▸ Available records:
-- BEGIN --

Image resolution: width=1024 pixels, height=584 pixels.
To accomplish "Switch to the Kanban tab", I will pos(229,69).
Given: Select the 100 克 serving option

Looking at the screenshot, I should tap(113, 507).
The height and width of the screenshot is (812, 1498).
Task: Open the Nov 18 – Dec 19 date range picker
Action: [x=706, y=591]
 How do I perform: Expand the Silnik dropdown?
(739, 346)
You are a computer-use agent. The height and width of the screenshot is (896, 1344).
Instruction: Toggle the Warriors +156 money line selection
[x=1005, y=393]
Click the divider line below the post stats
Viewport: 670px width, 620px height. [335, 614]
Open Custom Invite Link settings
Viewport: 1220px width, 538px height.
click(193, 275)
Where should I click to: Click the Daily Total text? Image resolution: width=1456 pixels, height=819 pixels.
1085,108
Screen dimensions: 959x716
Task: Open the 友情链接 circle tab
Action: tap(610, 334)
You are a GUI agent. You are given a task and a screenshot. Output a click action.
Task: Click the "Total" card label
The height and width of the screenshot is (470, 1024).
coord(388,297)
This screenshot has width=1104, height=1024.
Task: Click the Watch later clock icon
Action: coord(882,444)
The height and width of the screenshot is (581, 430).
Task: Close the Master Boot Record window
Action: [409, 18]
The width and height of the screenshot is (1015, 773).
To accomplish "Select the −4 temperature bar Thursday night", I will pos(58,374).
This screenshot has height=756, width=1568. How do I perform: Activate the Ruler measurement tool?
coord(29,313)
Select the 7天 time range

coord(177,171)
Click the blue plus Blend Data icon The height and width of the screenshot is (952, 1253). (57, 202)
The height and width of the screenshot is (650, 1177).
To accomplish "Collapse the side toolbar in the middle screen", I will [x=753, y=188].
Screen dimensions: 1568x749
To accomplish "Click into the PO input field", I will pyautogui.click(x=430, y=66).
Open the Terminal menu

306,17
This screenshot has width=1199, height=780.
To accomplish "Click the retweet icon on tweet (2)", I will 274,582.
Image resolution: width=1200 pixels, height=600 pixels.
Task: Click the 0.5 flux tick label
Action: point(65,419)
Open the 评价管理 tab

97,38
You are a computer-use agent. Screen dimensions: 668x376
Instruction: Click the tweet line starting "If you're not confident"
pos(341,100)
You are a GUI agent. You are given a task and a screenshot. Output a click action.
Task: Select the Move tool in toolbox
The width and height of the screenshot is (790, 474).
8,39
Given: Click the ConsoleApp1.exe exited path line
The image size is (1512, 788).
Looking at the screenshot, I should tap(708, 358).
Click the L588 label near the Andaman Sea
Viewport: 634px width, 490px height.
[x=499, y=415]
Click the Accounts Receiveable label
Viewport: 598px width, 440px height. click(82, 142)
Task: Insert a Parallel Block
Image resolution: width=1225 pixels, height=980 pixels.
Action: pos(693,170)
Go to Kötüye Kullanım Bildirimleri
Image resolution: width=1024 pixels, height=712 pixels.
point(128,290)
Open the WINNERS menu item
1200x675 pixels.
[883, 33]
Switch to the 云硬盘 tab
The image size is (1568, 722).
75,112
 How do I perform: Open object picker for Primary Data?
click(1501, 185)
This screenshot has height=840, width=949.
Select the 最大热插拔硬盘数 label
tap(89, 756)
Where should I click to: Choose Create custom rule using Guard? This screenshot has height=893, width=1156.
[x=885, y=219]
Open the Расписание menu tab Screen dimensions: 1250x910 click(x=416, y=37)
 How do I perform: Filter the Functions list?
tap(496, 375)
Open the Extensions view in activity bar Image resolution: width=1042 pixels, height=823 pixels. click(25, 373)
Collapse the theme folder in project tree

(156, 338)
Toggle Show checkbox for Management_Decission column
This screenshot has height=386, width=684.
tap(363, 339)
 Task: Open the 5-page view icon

-- END --

▸ Stated task:
Return all of the lines above word for word, with nothing left out or changed.

▸ The result:
Image resolution: width=1024 pixels, height=584 pixels.
To accomplish "Switch to the Kanban tab", I will pos(229,69).
Given: Select the 100 克 serving option

Looking at the screenshot, I should tap(113, 507).
The height and width of the screenshot is (812, 1498).
Task: Open the Nov 18 – Dec 19 date range picker
Action: [x=706, y=591]
 How do I perform: Expand the Silnik dropdown?
(739, 346)
You are a computer-use agent. The height and width of the screenshot is (896, 1344).
Instruction: Toggle the Warriors +156 money line selection
[x=1005, y=393]
Click the divider line below the post stats
Viewport: 670px width, 620px height. [335, 614]
Open Custom Invite Link settings
Viewport: 1220px width, 538px height.
click(193, 275)
Where should I click to: Click the Daily Total text? Image resolution: width=1456 pixels, height=819 pixels.
1085,108
Screen dimensions: 959x716
Task: Open the 友情链接 circle tab
Action: tap(610, 334)
You are a GUI agent. You are given a task and a screenshot. Output a click action.
Task: Click the "Total" card label
The height and width of the screenshot is (470, 1024).
coord(388,297)
This screenshot has width=1104, height=1024.
Task: Click the Watch later clock icon
Action: coord(882,444)
The height and width of the screenshot is (581, 430).
Task: Close the Master Boot Record window
Action: [409, 18]
The width and height of the screenshot is (1015, 773).
To accomplish "Select the −4 temperature bar Thursday night", I will pos(58,374).
This screenshot has height=756, width=1568. How do I perform: Activate the Ruler measurement tool?
coord(29,313)
Select the 7天 time range

coord(177,171)
Click the blue plus Blend Data icon The height and width of the screenshot is (952, 1253). (57, 202)
The height and width of the screenshot is (650, 1177).
To accomplish "Collapse the side toolbar in the middle screen", I will [x=753, y=188].
Screen dimensions: 1568x749
To accomplish "Click into the PO input field", I will pyautogui.click(x=430, y=66).
Open the Terminal menu

306,17
This screenshot has width=1199, height=780.
To accomplish "Click the retweet icon on tweet (2)", I will 274,582.
Image resolution: width=1200 pixels, height=600 pixels.
Task: Click the 0.5 flux tick label
Action: point(65,419)
Open the 评价管理 tab

97,38
You are a computer-use agent. Screen dimensions: 668x376
Instruction: Click the tweet line starting "If you're not confident"
pos(341,100)
You are a GUI agent. You are given a task and a screenshot. Output a click action.
Task: Select the Move tool in toolbox
The width and height of the screenshot is (790, 474).
8,39
Given: Click the ConsoleApp1.exe exited path line
The image size is (1512, 788).
Looking at the screenshot, I should tap(708, 358).
Click the L588 label near the Andaman Sea
Viewport: 634px width, 490px height.
[x=499, y=415]
Click the Accounts Receiveable label
Viewport: 598px width, 440px height. click(82, 142)
Task: Insert a Parallel Block
Image resolution: width=1225 pixels, height=980 pixels.
Action: pos(693,170)
Go to Kötüye Kullanım Bildirimleri
Image resolution: width=1024 pixels, height=712 pixels.
point(128,290)
Open the WINNERS menu item
1200x675 pixels.
[883, 33]
Switch to the 云硬盘 tab
The image size is (1568, 722).
75,112
 How do I perform: Open object picker for Primary Data?
click(1501, 185)
This screenshot has height=840, width=949.
Select the 最大热插拔硬盘数 label
tap(89, 756)
Where should I click to: Choose Create custom rule using Guard? This screenshot has height=893, width=1156.
[x=885, y=219]
Open the Расписание menu tab Screen dimensions: 1250x910 click(x=416, y=37)
 How do I perform: Filter the Functions list?
tap(496, 375)
Open the Extensions view in activity bar Image resolution: width=1042 pixels, height=823 pixels. click(25, 373)
Collapse the theme folder in project tree

(156, 338)
Toggle Show checkbox for Management_Decission column
This screenshot has height=386, width=684.
tap(363, 339)
 Task: Open the 5-page view icon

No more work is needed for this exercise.